Überraschungsvisite
Obama besucht Afghanistan

Überraschend ist der demokratische US-Präsidentschaftskandidat Barack Obama nach Afghanistan geflogen. Aus Sicherheitsgründen bleiben Details geheim. Anschließend startet der Politiker eine Reise um die Welt - auch nach Berlin.

HB KABUL. Obama sei am Nachmittag (Ortszeit), also gegen 9.15 Uhr MESZ auf dem Flughafen in Kabul gelandet, teilte ein hochrangiger Berater des Senators aus Illinois mit. Obama sei am Donnerstag aus den Vereinigten Staaten abgereist und habe zunächst bei einem Zwischenstopp Soldaten in Kuwait besucht.

Die Einzelheiten der Reise wurden aus Sicherheitsgründen bis zuletzt geheim gehalten. Obama wird sich bei seinen Gesprächen in den Hauptstädten erstmals detailliert zu seinen außenpolitischen Vorstellungen äußern. Gegner des schwarzen Senators werfen ihm Unerfahrenheit in internationalen Fragen vor. Obama will auch den Irak besuchen.

Geplant ist ein Treffen Obamas mit dem afghanischen Präsidenten Hamid Karsai und dem irakischen Ministerpräsidenten Nuri al-Maliki. Obama wolle außerdem mit Vertretern der Streitkräfte sprechen und erfahren, was in Afghanistan und im Irak die dringlichsten Probleme seien, sagte der Senator vor seinem Abflug. Außerdem wolle er den Truppen dort „für ihre heldenhafte Arbeit“ danken. Obama hat sich für eine deutliche Verstärkung der US-Truppen in Afghanistan und einen Abzug der Soldaten aus dem Irak ausgesprochen.

Er wolle mehr zuhören als selbst reden, erklärte Obama und betonte, er reise als Senator in die beiden Länder. Sein Sprecher Robert Gibbs stellte klar, der Auslandsbesuch knapp vier Monate vor der Präsidentenwahl sei keine Wahlkampfreise. Obama gehe es um substanzielle Treffen mit „unseren Freunden und Verbündeten“, bei denen gemeinsame Herausforderungen und Gefahren für die Sicherheit im 21. Jahrhundert Thema sein sollten. Begleitet wird Obama von den demokratischen Senatoren Chuck Hagel und Jack Reed.
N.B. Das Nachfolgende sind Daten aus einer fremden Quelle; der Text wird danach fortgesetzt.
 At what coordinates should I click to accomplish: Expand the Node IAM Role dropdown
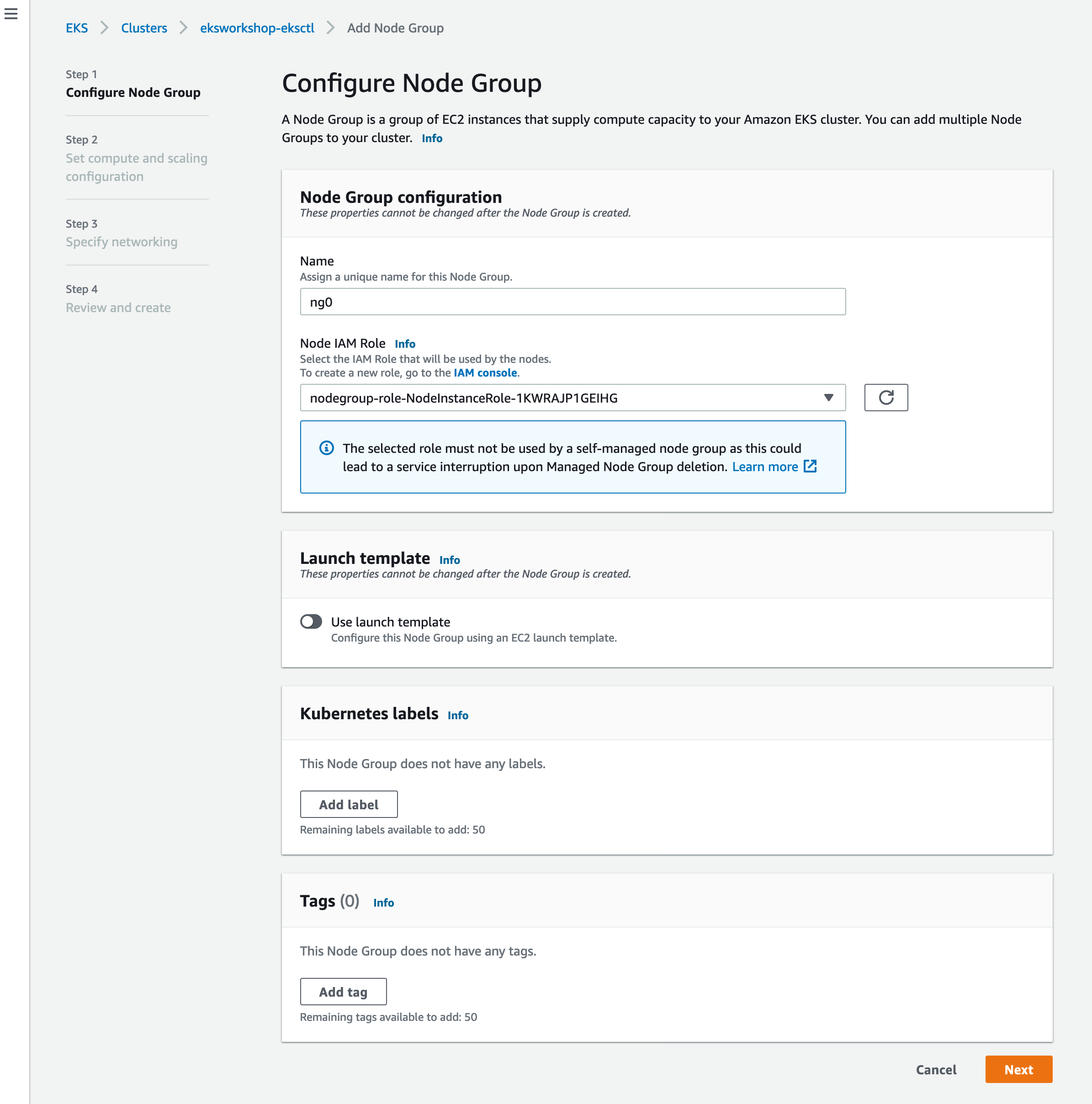coord(572,398)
Der irakische Ministerpräsident Nuri al-Maliki unterstützt laut einem Bericht des „Spiegels“ Obamas Plan, die US-Truppen binnen 16 Monaten aus dem Land abzuziehen. Das wäre „der richtige Zeitraum für den Abzug, geringe Abweichungen vorbehalten“, zitierte das Magazin den Regierungschef. Wer im Irak mit kurzen Fristen rechne, sei „näher an der Wirklichkeit“, die Stationierung der amerikanischen Truppen zu verlängern, würde dagegen Probleme bereiten. Die US-Streitkräfte sollten den Irak „so bald wie möglich“ verlassen, sagte Al-Maliki.
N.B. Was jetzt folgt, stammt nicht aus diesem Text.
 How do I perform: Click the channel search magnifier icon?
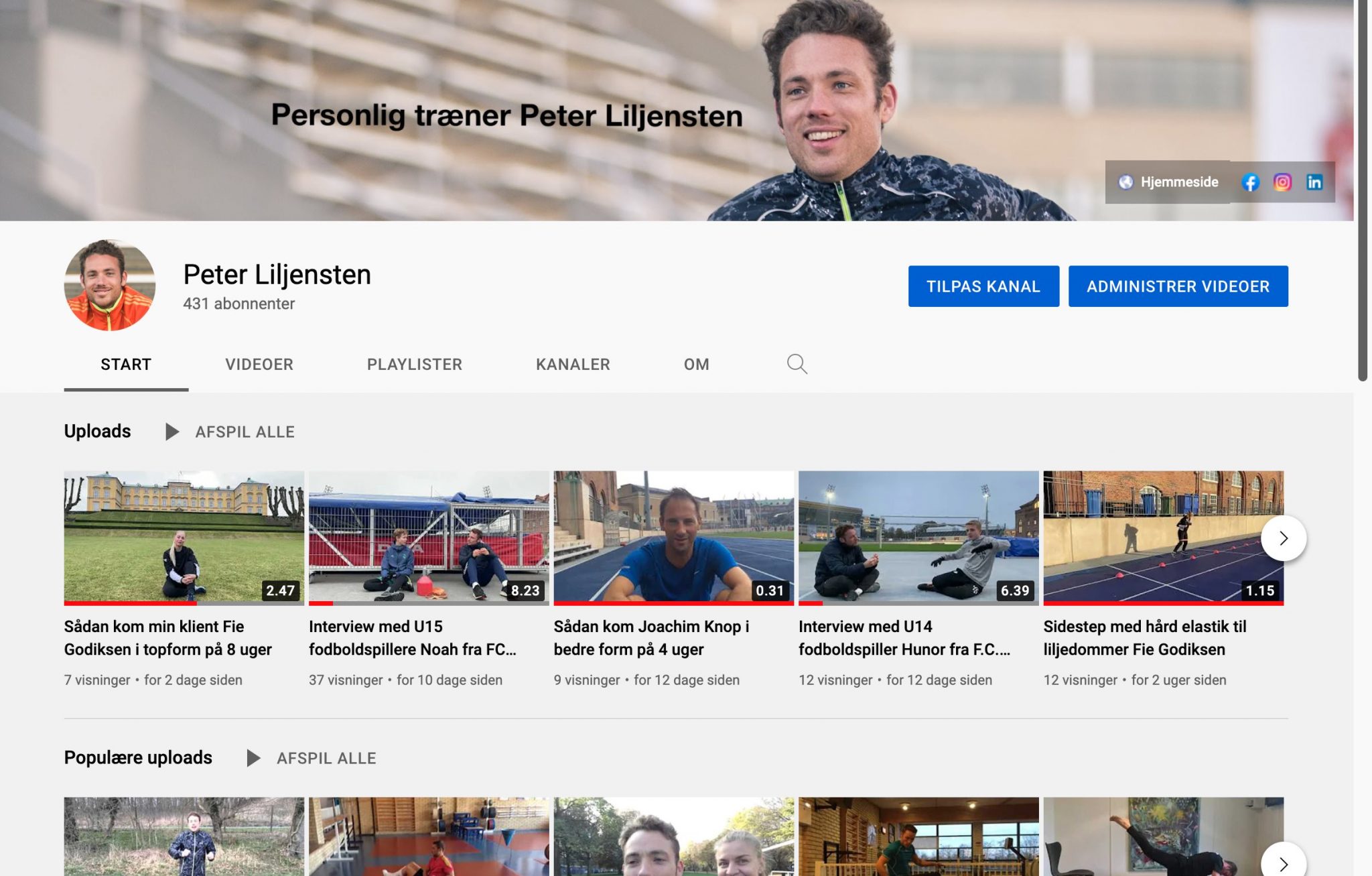(x=797, y=364)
Die USA hätten sich bislang schwer getan, einem konkreten Zeitplan für den Truppenabzug zuzustimmen, „weil ihnen das wie das Eingeständnis einer Niederlage vorkommt“, wurde der Ministerpräsident weiter zitiert. „So ist es aber nicht.“

In den nächsten Tagen wird Obama auch in Israel und in Jordanien erwartet. Am Donnerstag trifft er in Berlin ein. Auch London und Paris stehen auf dem Programm seiner Reise. Für seinen öffentlichen Auftritt am Donnerstag in Berlin soll eine Art Fanmeile aufgebaut werden. Dies berichtet die "Berliner Zeitung". Den Auftritt des Politikers an der Siegessäule sollen so viele Menschen wie möglich verfolgen können. Deshalb werden laut dem Bericht auf der Straße des 17. Juni zwischen Siegessäule und Brandenburger Tor Großleinwände wie zuletzt zur Fußball-EM aufgebaut. Vorgesehen sei, dass Obama etwa eine Stunde lang spricht.

Unterdessen ist ein weiterer Überraschungsgast in Afghanistan eingetroffen. Der französische Verteidigungsminister Hervé Morin landete am Morgen in Kabul und will zwei Tage im Land bleiben, wie ein Journalist der Nachrichtenagentur AFP berichtete. Er wollte zunächst die französischen Truppen in Kabul sowie in der Provinz Kapisa nordöstlich von Kabul besuchen. Für Sonntag ist ein Besuch des Begleitkommandos der Luftwaffe in der südlichen Provinz Kandahar geplant. Morin war bereits zwei Mal - im September und im Dezember vorigen Jahres - zu Kurzbesuchen in Afghanistan.